DORSET Police has been ordered to immediately make a raft of improvements to protect the most at risk children.

The finding comes in a report by Her Majesty’s Inspectorate of Constabulary and Fire & Rescue Services (HMICFRS) following a critical inspection of the force.

Inspectors examined 83 cases where Dorset Police had identified children at risk and found the child protection practice was in adequate in 28 of these.

A further 35 were deemed to be requiring improvement, while just 20 were judged to be good.

Wendy Williams, Her Majesty’s Inspector of Constabulary, said: “Dorset Police’s leaders are clearly committed to prioritising and improving child protection, and we found evidence of good work by dedicated frontline officers. In particular, the force is good at working with other organisations – such as schools and social care services – to keep children safe.

“But there is more work to do to provide better outcomes for vulnerable children in Dorset, including improving how the force responds to reports of missing children, investigates online sexual exploitation, manages registered sex offenders, and treats children detained in custody.

“We are optimistic that Dorset Police can turn its commitment into tangible improvements for children. We have made several recommendations that, if acted on, should lead to better results for children, and we will revisit the force within six months to review its progress.”

The report said HMICFRS found examples of good work, including a good understanding of those children most at risk from exploitation, and the swift exchange of information with children’s social care services.

However, HMICFRS said in too many cases there were inconsistent practices and decision making.

The inspectorate made several recommendations, including that Dorset Police should immediately:

  • Improve its management of registered sex offenders, including how it monitors offenders through home visits.
  • Review its missing persons arrangements to ensure there is always an effective response to missing children.
  • Review its child protection and exploitation investigations, including improving the way cases are risk assessed and recorded.

The report said in too many cases inconsistent practices and decision making were found.

“The force does not always recognise broader risks to children,” it said. “There are some poor responses and investigations, and the management of those who pose a risk to children must be improved.

“These inconsistencies affect safeguarding and potentially leave children at risk.

“They need to be addressed to make sure that the force safeguards all children appropriately.”

Dorset Police Chief Constable Scott Chilton said: “We welcome the report and are pleased with the good practices highlighted.
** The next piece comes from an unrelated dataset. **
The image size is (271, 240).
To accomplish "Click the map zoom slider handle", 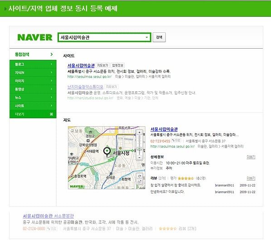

Dorset Police has worked hard with partners to ensure investigations and processes are in place to protect children and young people in all of our communities.

Dorset Echo: Dorset Police Chief Constable Scott ChiltonDorset Police Chief Constable Scott Chilton

“Collaboration is required to do this effectively and we have built and commit to develop strong relationships with safeguarding partners.

“We also welcome the recommendations for improvements, of which we will fully take on board and are already putting strategies and training in place to ensure progress is made.

“I take very seriously any recommendations to further protect vulnerable children and have immediately put in place measures to address these recommendations.

“We will continue to work closely with our staff and partners to ensure we effectively address these areas and are able to deliver the highest possible service of care to the children and young people of Dorset.”

Police and Crime Commissioner for Dorset David Sidwick said: “I welcome the report and although it preceded the start of my term of office as Police and Crime Commissioner, I am thankful to HMIC for recognising the challenges in this area of work.

Dorset Echo: Police and Crime Commissioner for Dorset David SidwickPolice and Crime Commissioner for Dorset David Sidwick

“My office is working closely with Dorset Police leadership to ensure efforts to address the areas for improvement highlighted are done so swiftly, and I look forward to both seeing the force response in the coming weeks and welcoming back HMIC in six months for them to review the same.”

The HMICFRS report comes less than a year after BCP Council’s children’s services were slammed by Ofsted.

Inspectors found the local authority department was leaving “vulnerable children at risk of harm”, according to a report published in November 2020.

In January, the council issued a 15-point action plan to address the serious concerns that were raised.